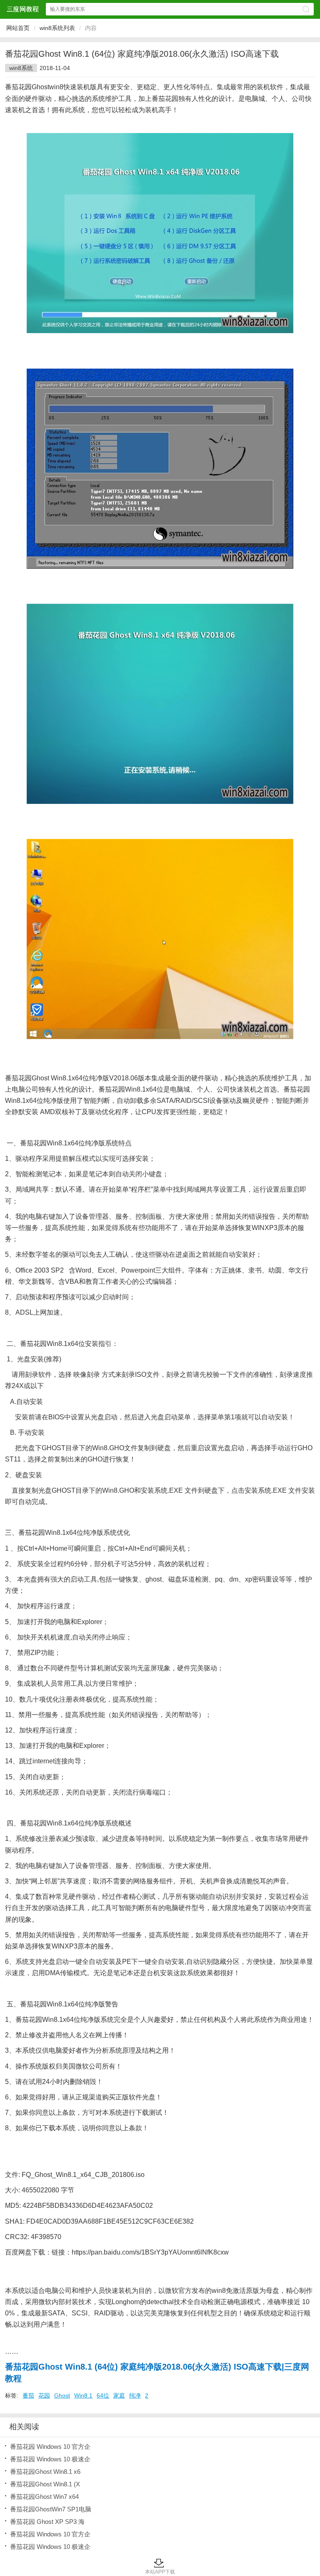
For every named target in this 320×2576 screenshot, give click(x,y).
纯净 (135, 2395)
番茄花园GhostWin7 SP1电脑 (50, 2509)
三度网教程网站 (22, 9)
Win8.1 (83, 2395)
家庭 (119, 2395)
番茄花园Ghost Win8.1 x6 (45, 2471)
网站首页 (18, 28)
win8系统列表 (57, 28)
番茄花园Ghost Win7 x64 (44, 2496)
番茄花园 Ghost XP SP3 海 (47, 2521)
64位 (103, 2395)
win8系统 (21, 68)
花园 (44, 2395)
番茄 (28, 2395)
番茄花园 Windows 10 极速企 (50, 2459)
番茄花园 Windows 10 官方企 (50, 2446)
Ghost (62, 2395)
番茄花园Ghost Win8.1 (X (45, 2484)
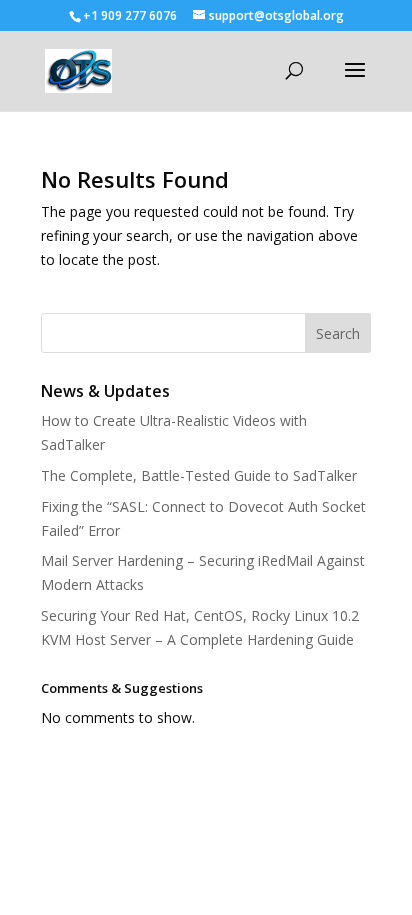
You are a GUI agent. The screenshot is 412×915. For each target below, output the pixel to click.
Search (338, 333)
----
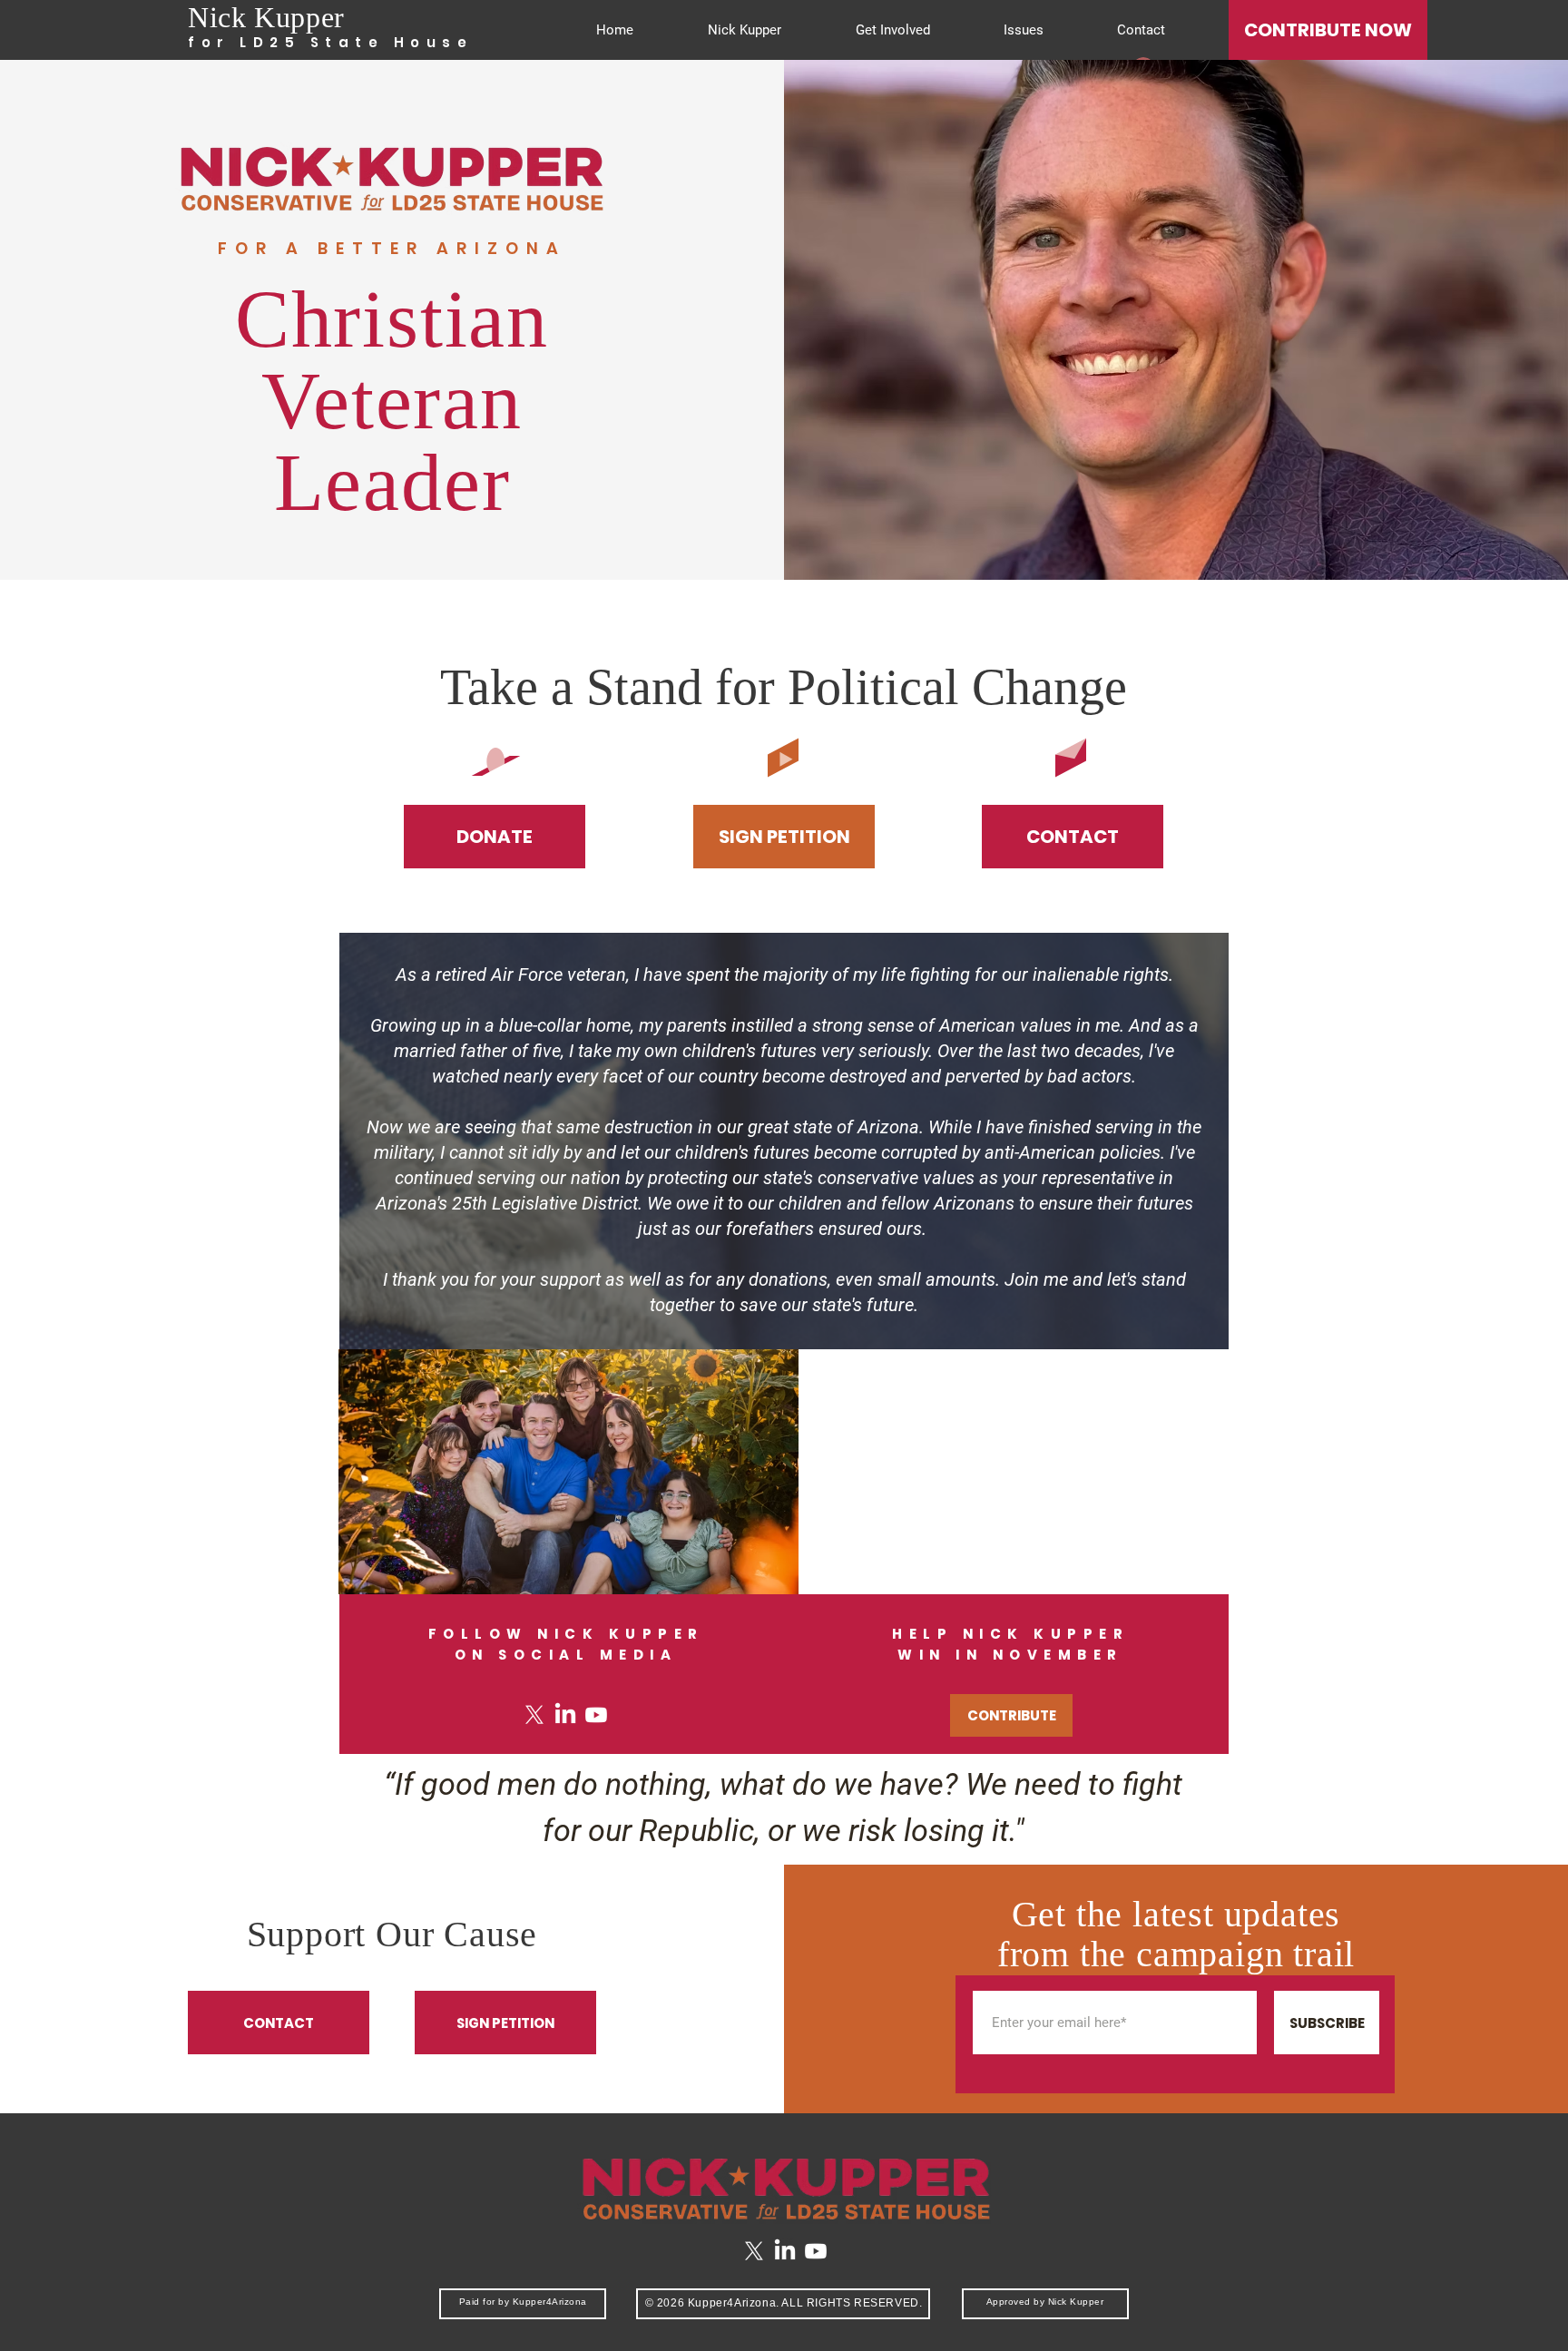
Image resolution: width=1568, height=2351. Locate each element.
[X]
----
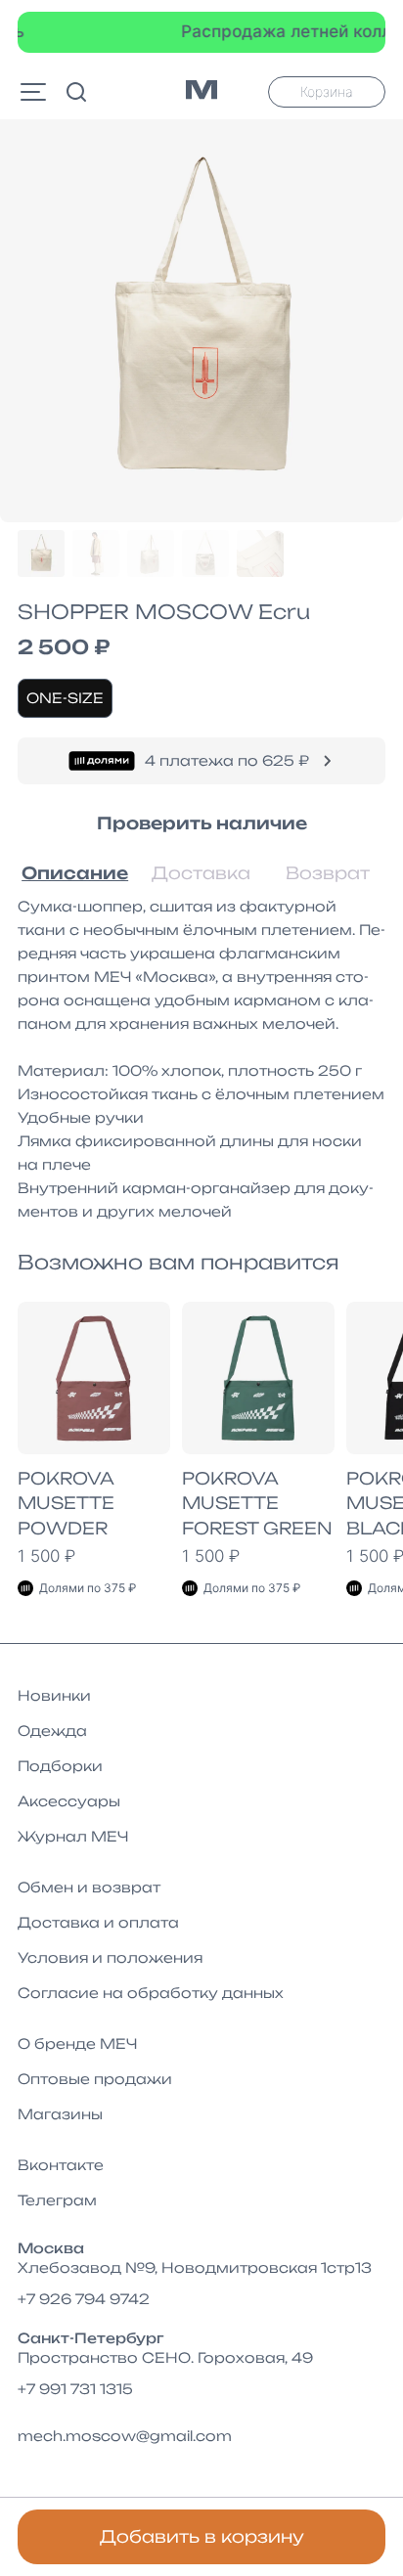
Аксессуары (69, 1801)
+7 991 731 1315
----
▶ [Requirement]: In the listing above, find the line containing "花园 (44, 2395)" and the line containing "Search (338, 333)", then output those two lines and everything between them exactly as written, without the images.

▶ [Task answer]:
花园 (44, 2395)
番茄 (28, 2395)
番茄花园 Windows 10 极速企 (50, 2459)
番茄花园 Windows 10 官方企 (50, 2446)
Ghost (62, 2395)
番茄花园Ghost Win8.1 (X (45, 2484)
You are a GUI agent. The screenshot is 412×915. For each target below, output the pixel to click.
Search (338, 333)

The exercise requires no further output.